Between the two systems I referenced, Hyatt resonates more with me. I really don't need to be in the highly popular (touristy) spots. And if I had to be honest HHI is where I really want to be. I visited Carmel a couple years ago and fell in love with the central coast. Also I do want to trade to higher end resorts. From what I heard Hyatt with II is probably as good as it gets.  I see a couple of options in the marketplace and would love to get some feedback on the two choices I am considering. Here they are:
or Sale
 Fixed | EY | SunToSun
*Hyatt Highlands Inn*
USA | CA | Carmel
*15* 2018
*15* 2018
04/15/2018
04/22/2018
Red
1
1
4
Sales Price$4,500.00
Maint Fees$1,725.00
Posted: 10/3/2017 - *Hyatt Highlands Inn - Week 15 (April) - Unit 415 - Ocean View**view ad*

For Sale
*2,200 Hyatt Points*
USA | CA | Carmel






Sales Price$6,000.00
Maint Fees$1,768.00
Posted: 12/4/2017 -*view ad*

$4500 seems like a good price but I'm not quite sure what I'm getting. Also the one for $6k has 2200 points seems like a good deal also. Do these seem like a good value or am I chasing price?

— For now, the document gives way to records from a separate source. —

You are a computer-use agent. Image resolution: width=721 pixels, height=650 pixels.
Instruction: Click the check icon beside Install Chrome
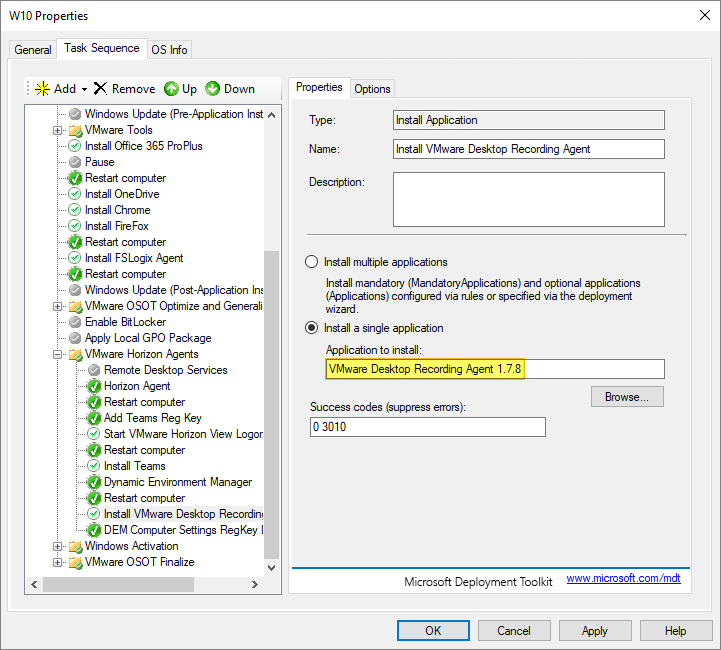coord(75,210)
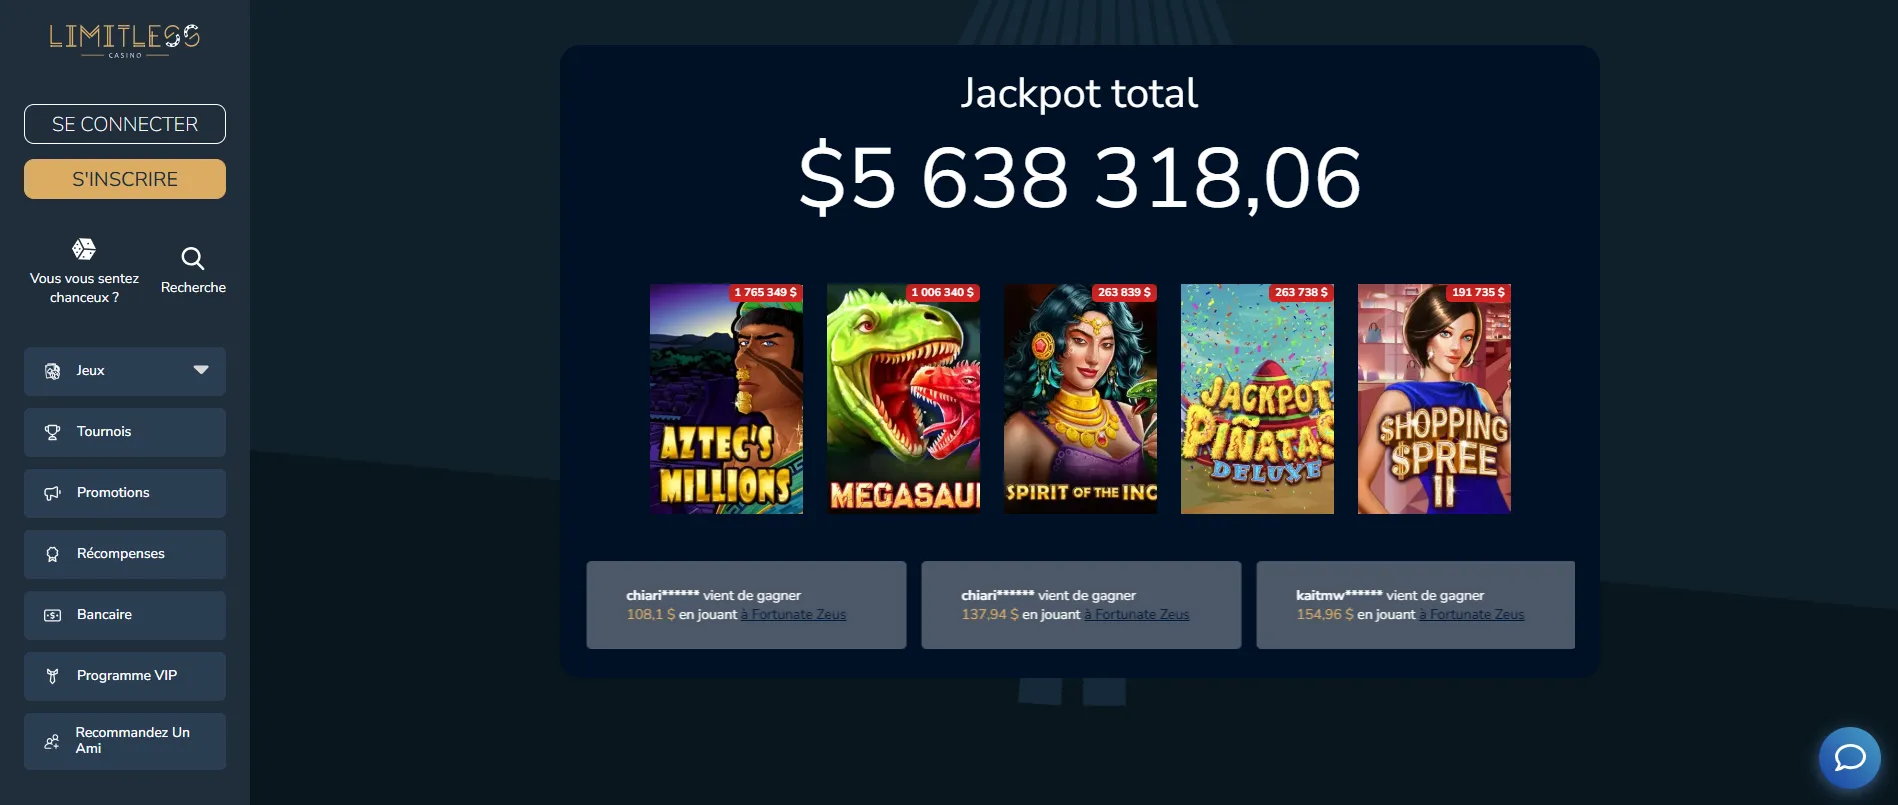Screen dimensions: 1898x805
Task: Click the Limitless Casino logo
Action: [x=125, y=40]
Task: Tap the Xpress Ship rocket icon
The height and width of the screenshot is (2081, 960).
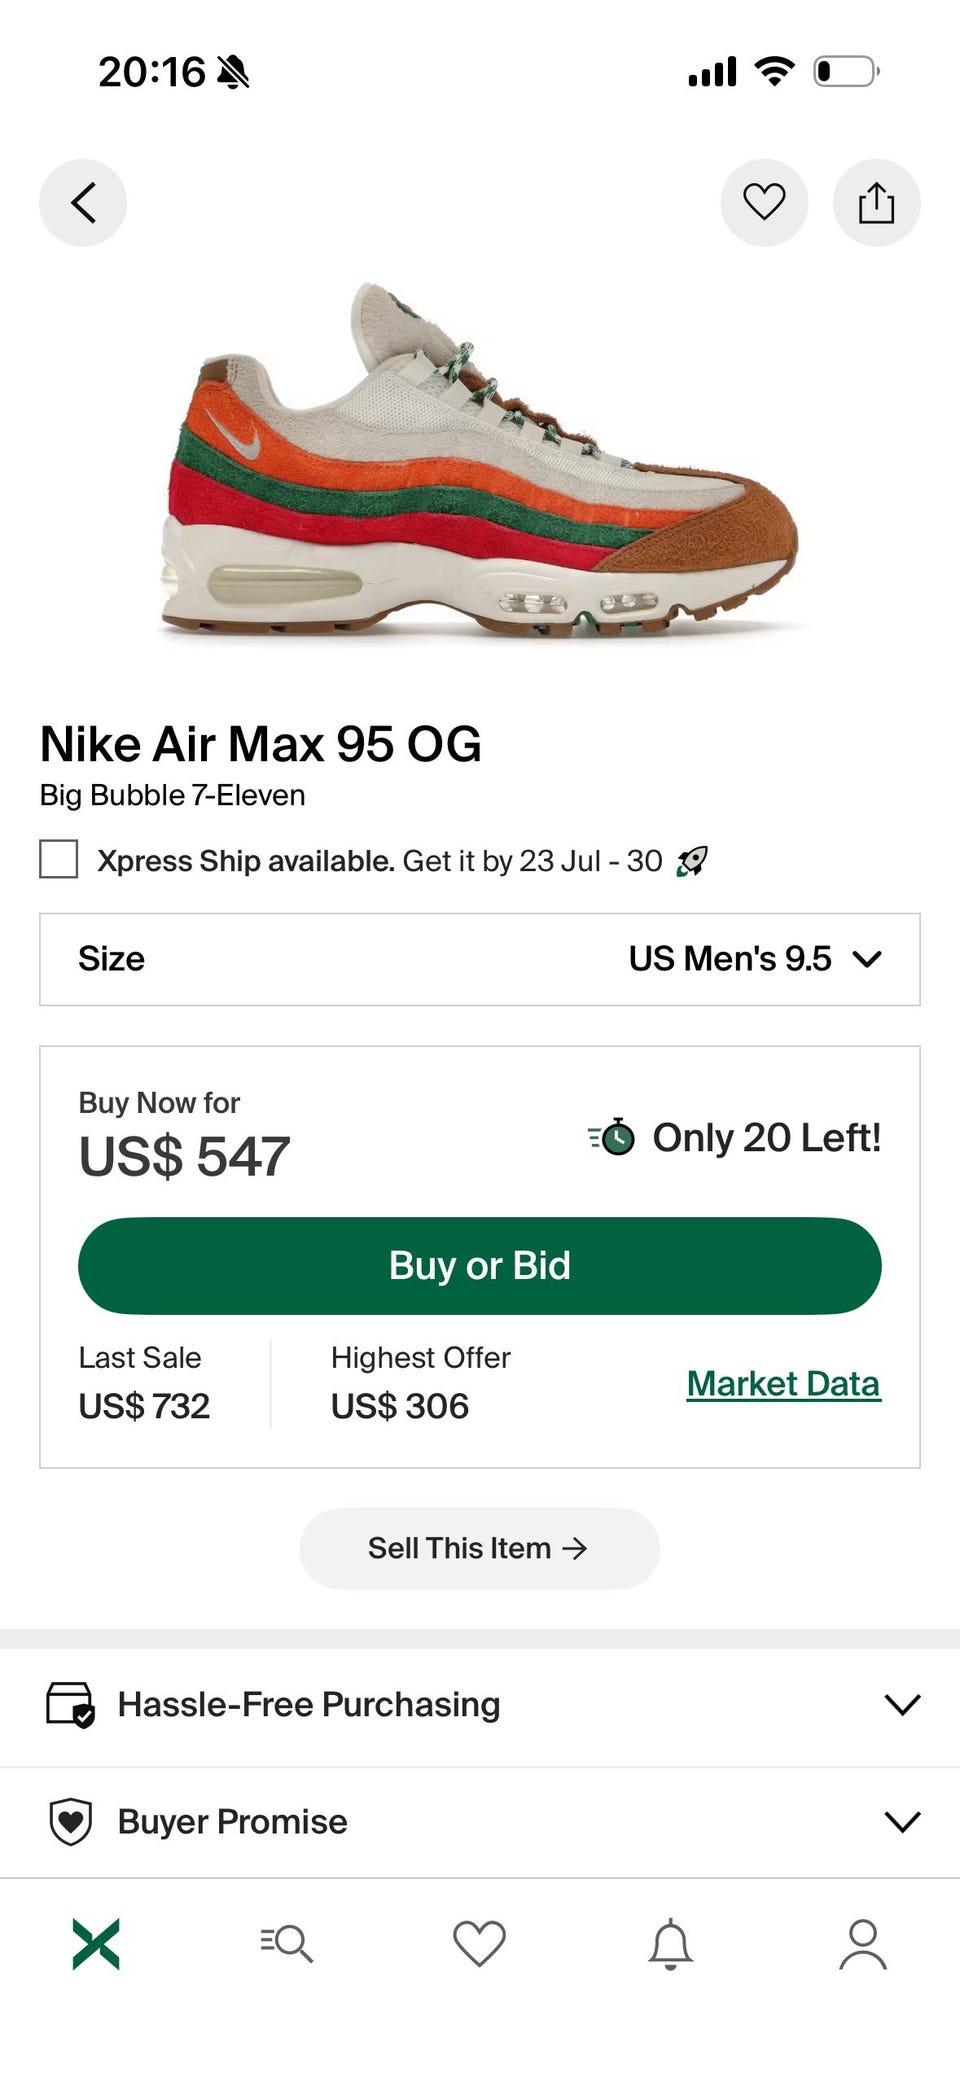Action: pyautogui.click(x=692, y=861)
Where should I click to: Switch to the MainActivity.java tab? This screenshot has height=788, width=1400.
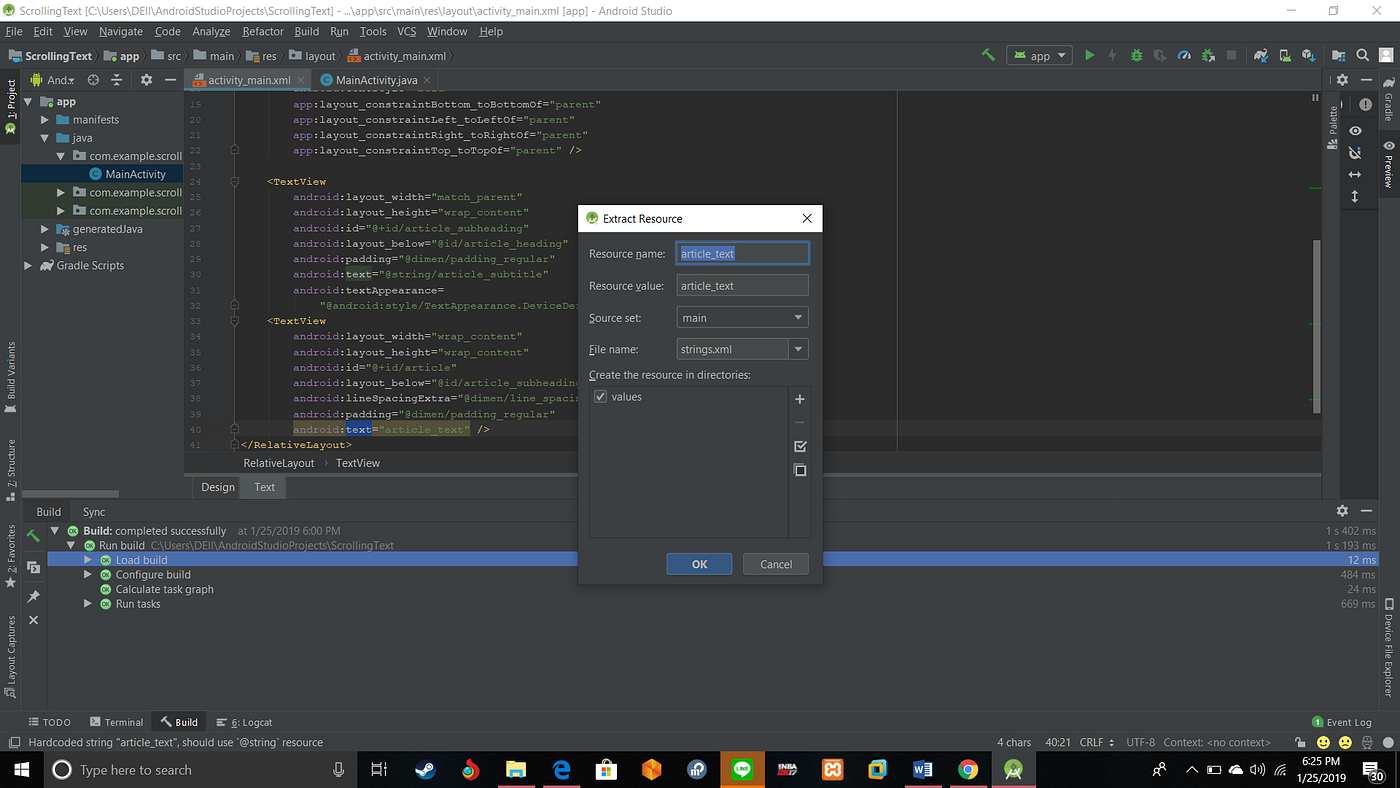(375, 79)
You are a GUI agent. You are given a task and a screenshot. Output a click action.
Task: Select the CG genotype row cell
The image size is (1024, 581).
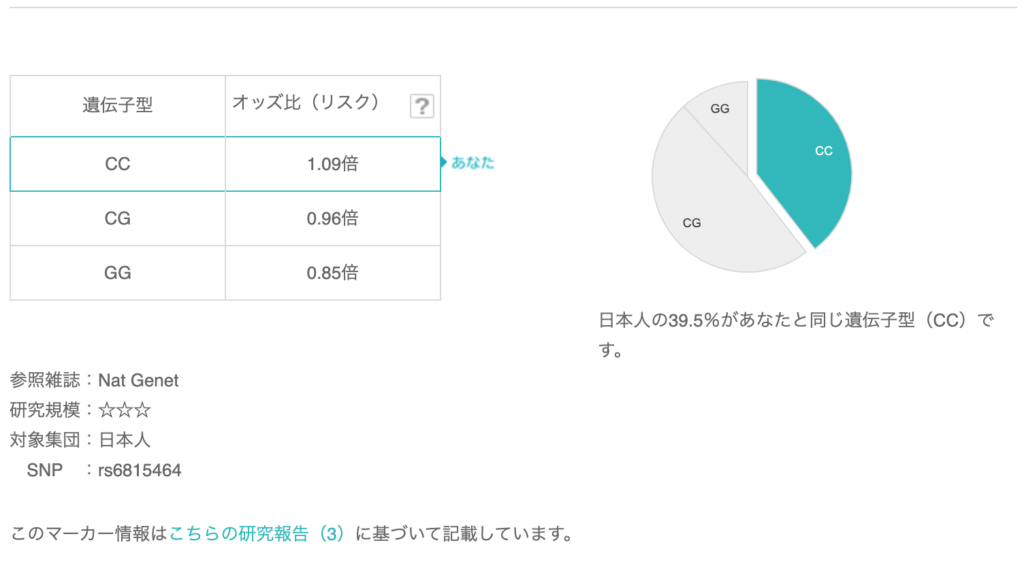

I just want to say thanks for all the thoughtful responses. It never hurts to take advice from those who have been there.


----------



## WalnutBaron (Dec 5, 2017)

Unfortunately, the second ad does not specify the unit location, and unit location is absolutely crucial at HHI. As for the first option, Unit 415 is a Horizon View unit. These views are usually pretty nice at HHI, but they're not full ocean views. For my preference, I think the best views at HHI are in Units 433-444 at the far south end of the property overlooking a beautiful little bay inlet with the Pacific crashing on the rocks below.

If view isn't crucial for you, either price is excellent for the number of points purchased. As has been said before, these prices may not pass ROFR.


----------



## Sapper (Dec 5, 2017)

Kal's website has great info re the Hyatt system, suggest you check it out:

http://www.bywindkal.com/HVCResorts.htm

Kal also has a great map of the Highlands Inn property which gives you an idea of views:

http://www.bywindkal.com/Hyatt/Highlands/CarmelLayout.pdf

WalnutBaron, what do you think of the 208/209 and 218/219 units?


----------



## WalnutBaron (Dec 6, 2017)

Sapper said:


> WalnutBaron, what do you think of the 208/209 and 218/219 units?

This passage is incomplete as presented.